白と黒の境界線

日々徒然をネットの隅に残す記録簿 専門は社会教育と文化振興

人と人との絆とは

『○○図書館は本と人、人と人との出会いの場。地域の…。』

3年前に毎日のように唱和していたスローガンを忘れてしまった。本と人、人と人との出会いの場、つながる図書館。地域の皆様の。そんな単語だけが走馬灯のように駆け巡ってくる。図書館は私の『居場所』だった。

―――。

先日、某ブロガー主催の本イベントに参加した時に、参加者が「本はコミュニケーションツールだ!」だとか「時を超えて作者と対話できる!」だとか語るのを聞いて、そっくりそのまま上司が同じことを言っていたのを思い出していた。
辿り着く結論はだいたい似たような場所に落ち着くんだろうな。

公共図書館の向かう先は貸出・返却だとか数字を追う単純なモノでなくて、地域の拠点であったり、コミュニケーションの場であったり、誰かや何かの居場所だったり、商談の場所であったり。そういう人と人、本と人の出会いの場が主流になっていくと思う。実際うちはそれを目指していた。街の本屋さんが減る一方でブックカフェはよく見かけるようになった。本屋という存在もこうしたリアルの追及に変化していっているように思える。

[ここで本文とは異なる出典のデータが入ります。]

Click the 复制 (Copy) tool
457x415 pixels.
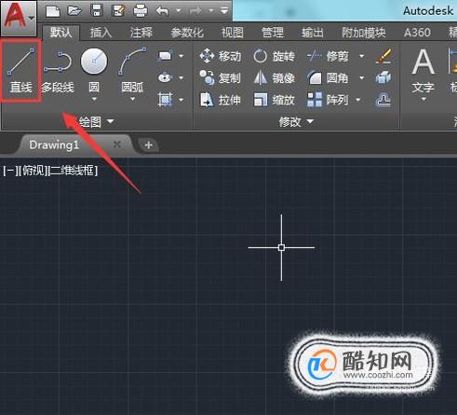pyautogui.click(x=221, y=78)
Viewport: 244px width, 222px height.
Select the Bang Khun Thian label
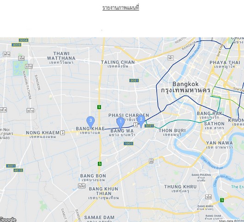[103, 193]
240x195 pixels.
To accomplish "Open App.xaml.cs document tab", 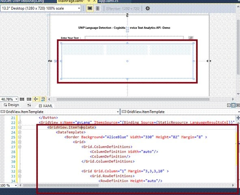I will point(108,1).
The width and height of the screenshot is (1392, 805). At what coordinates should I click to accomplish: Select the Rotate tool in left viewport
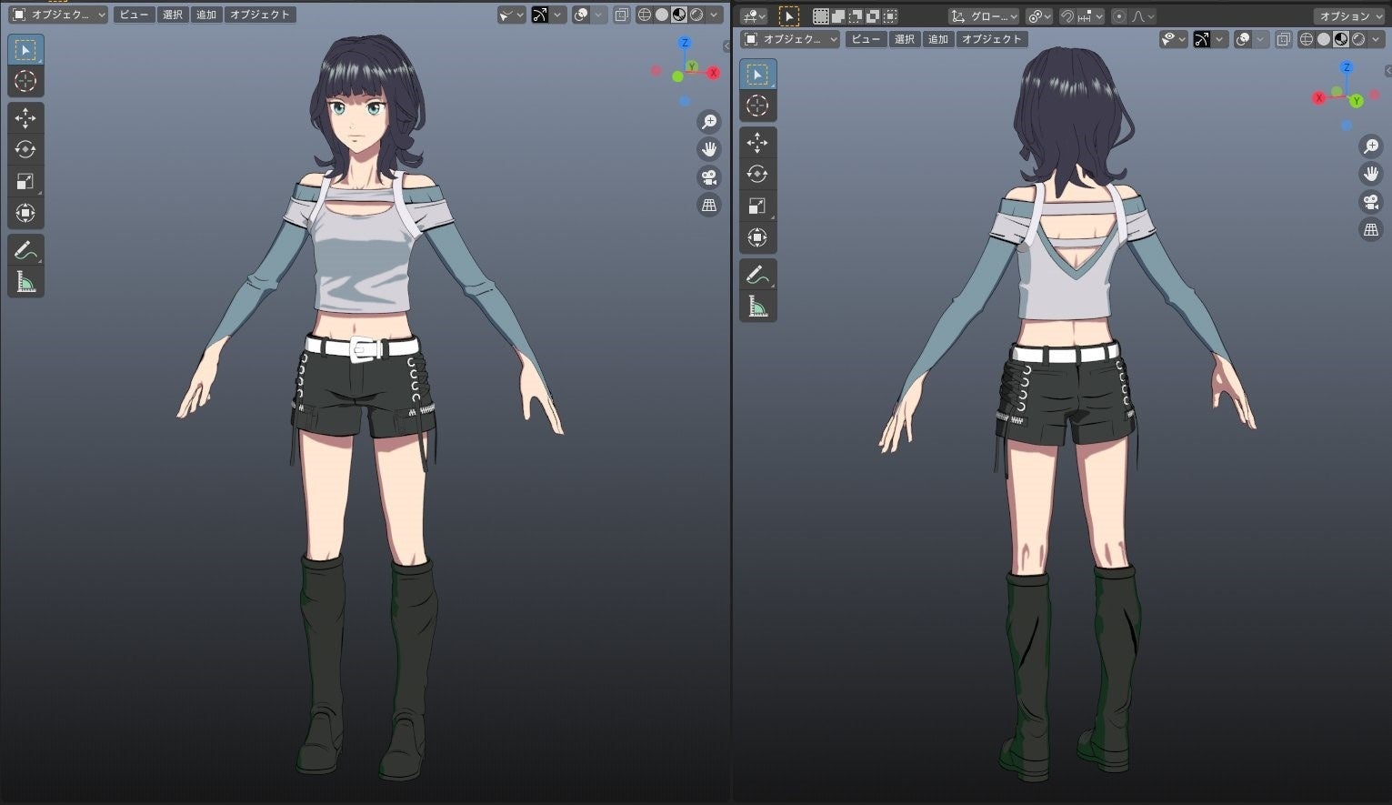coord(25,149)
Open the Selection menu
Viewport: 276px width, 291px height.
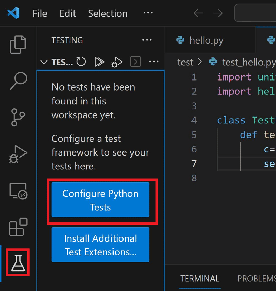point(108,13)
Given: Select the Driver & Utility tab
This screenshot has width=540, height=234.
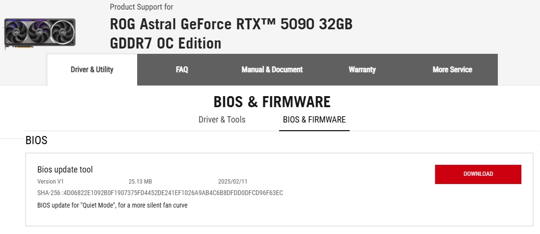Looking at the screenshot, I should 92,69.
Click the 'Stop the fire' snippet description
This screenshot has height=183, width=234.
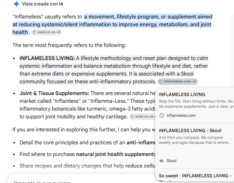(196, 104)
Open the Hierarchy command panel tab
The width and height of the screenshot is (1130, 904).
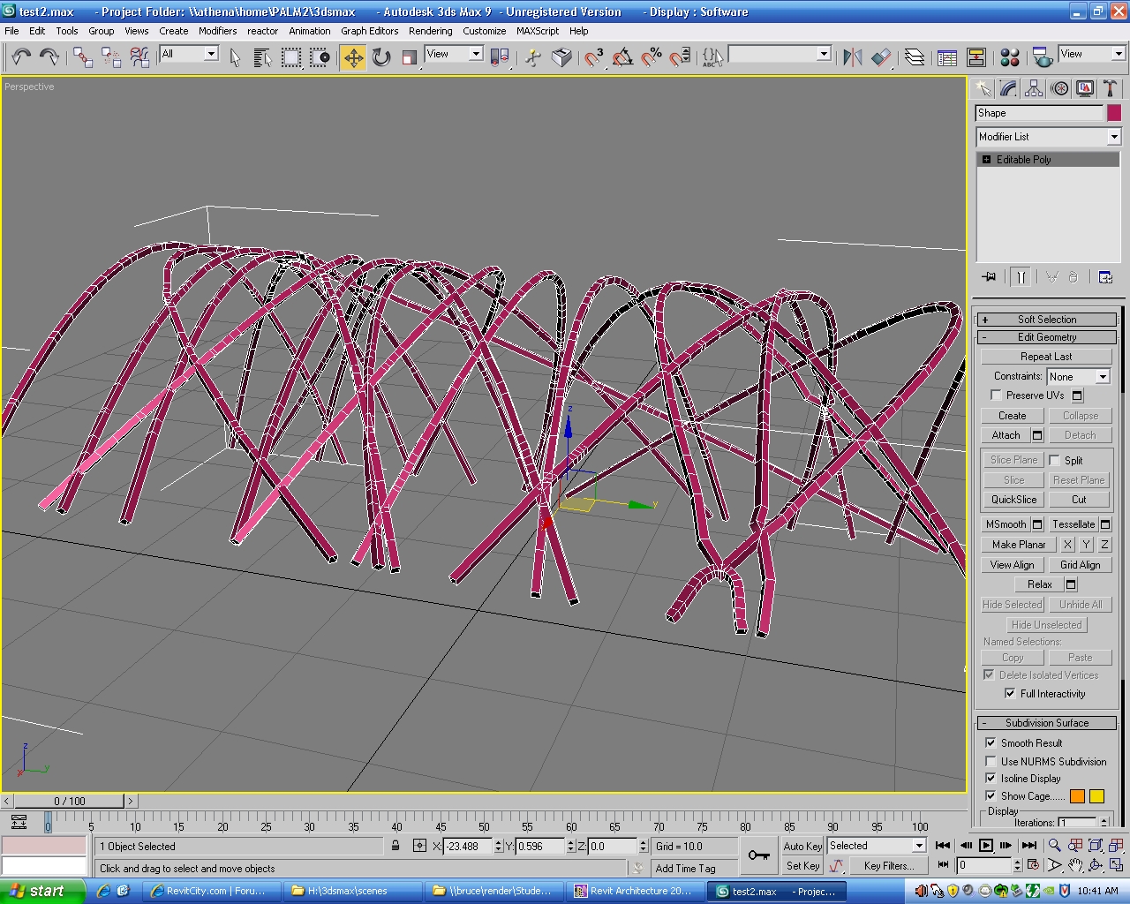click(1034, 88)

その本のイベントでは、図書館については言及されることがなかったのが残念ではある。Amazonでプレミア価格になっている本(10万円超え)等も国会図書館にいけば無料で読むことができる。読んでみて手元に置きたいならば買えばいい。
図書館においても、「買う」と「借りる」、「本」と「電子書籍」、「読む」と「聞く(オーディオブック)」、全部自分で好きな媒体を選べれば良いのにと、よく上司が言っていた。出版と本屋と図書館が手を取り合ってやっていくには、こうした選択肢を増やして共存していくことが必要なんだろう。

図書館談義はさておき。
やっぱり人と人とのつながりって大事だった。私は昔から人嫌いで今でも一人の時間がないと駄目な人間だ。けれど、誰かや何かの、自分と違う価値観や意見ってやっぱり必要なんだと思う。一つの価値観だけで生きるのは狭すぎる。自分に広がりが全くなくなる。

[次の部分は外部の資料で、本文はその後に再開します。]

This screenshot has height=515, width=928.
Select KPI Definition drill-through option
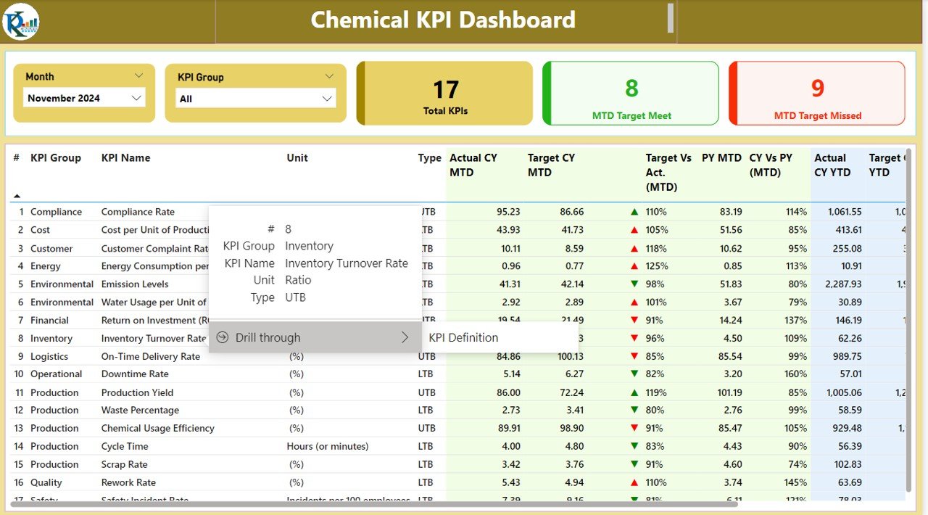463,337
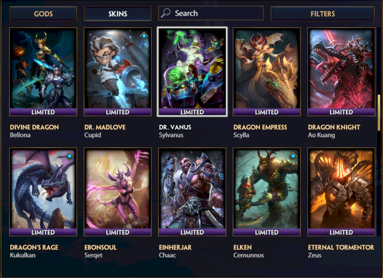Click the Elken skin title text

[242, 247]
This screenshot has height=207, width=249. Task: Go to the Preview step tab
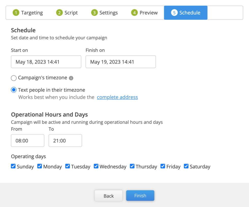[144, 13]
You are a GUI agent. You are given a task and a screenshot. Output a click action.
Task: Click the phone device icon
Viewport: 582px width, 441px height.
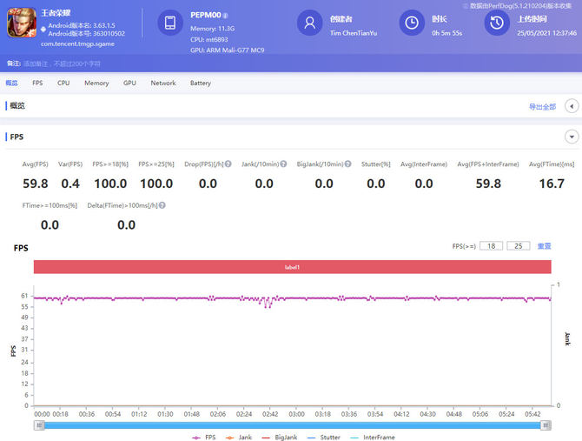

何でこんなこといきなり言い出したかというと、この間、連携事業で民間企業に出向くことがあったからだ。久しぶりにお客様の前に立って、接客をした。その時、私はやっぱりこの世界が好きだと、思ったのだ。コミュ障で陰キャの癖に、人嫌いなのに、やっぱり接客は好きだった。帰り際に上司から「もっと外に出てみることだね」と、言われた。その上司は異業種と交流が多く、営業マンのような明るさがあった。人を知っている人は懐が深い。


『○○図書館は本と人、人と人との出会いの場。』

図書館は、公共の場というのは、究極的な接客業だと思っている。
私は毎日のように自転車で地域を回っていた。

図書館員は外に出ろ!
図書館員はエプロンを外せ!
図書館員は接客業だ!
図書館員は本を通して地域と人とをつなぐファシリテータ!

私の前職はこのような価値観の会社だった。直営公務員にはこんな発想はできないと思う。

公共図書館の行き着く先をこれからも見守りたい。